Auf der anderen Seite nehmen bei einer Leichtathletik-WM derart viele Nationen teil, dass die allermeisten ohne Medaille bleiben. Was nicht nur ein Trost für Deutschland sein könnte, sondern auch ein Argument, mal wieder alles richtig gemacht zu haben. Würde sich ein medaillenloses Deutschland doch solidarisch zeigen mit der großen Mehrheit der WM-Nationen und so dem Image des ewigen Strebers entgegenwirken.

Eine konsequente Erfolglosigkeit darf man also getrost als völkerverständigende Art der Außenpolitik begreifen, nachdem die Leichtathletik-Funktionäre die vergangenen Tage bereits in Dauerschleife erklärt haben, Erfolg messe sich nicht an Medaillen.

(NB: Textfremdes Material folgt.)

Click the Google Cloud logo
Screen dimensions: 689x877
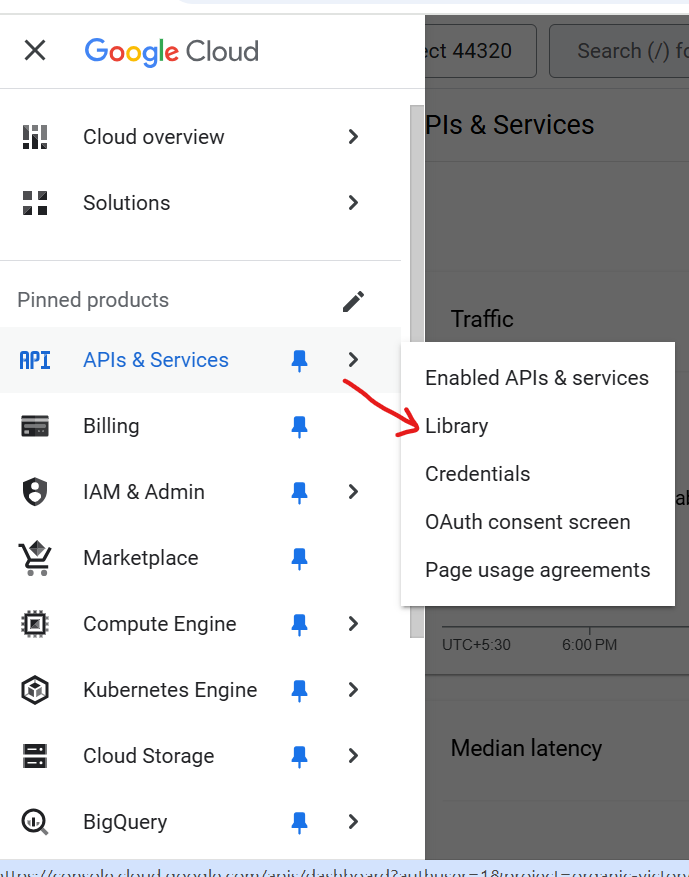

Bei den Bundesjugendspielen wird deshalb in den Grundschulen künftig gar nicht mehr gemessen. Beim Rennen wird keine Zeit gestoppt und beim Weitsprung ist die Weite unwichtig. Die wird nur noch geschätzt, um weniger talentierte Schüler vor traumatischen Niederlagen zu bewahren. Vielleicht gelingt das sogar.

Dass man mit dieser gelehrten Wettbewerbs-Verweigerung Kinder für die Leichtathletik begeistert, halte ich allerdings für unwahrscheinlich. Für wahrscheinlicher halte ich es, dass Weltmeisterschaften künftig immer so enden wie der Eurovision Song-Contest: "Germany - zero Points".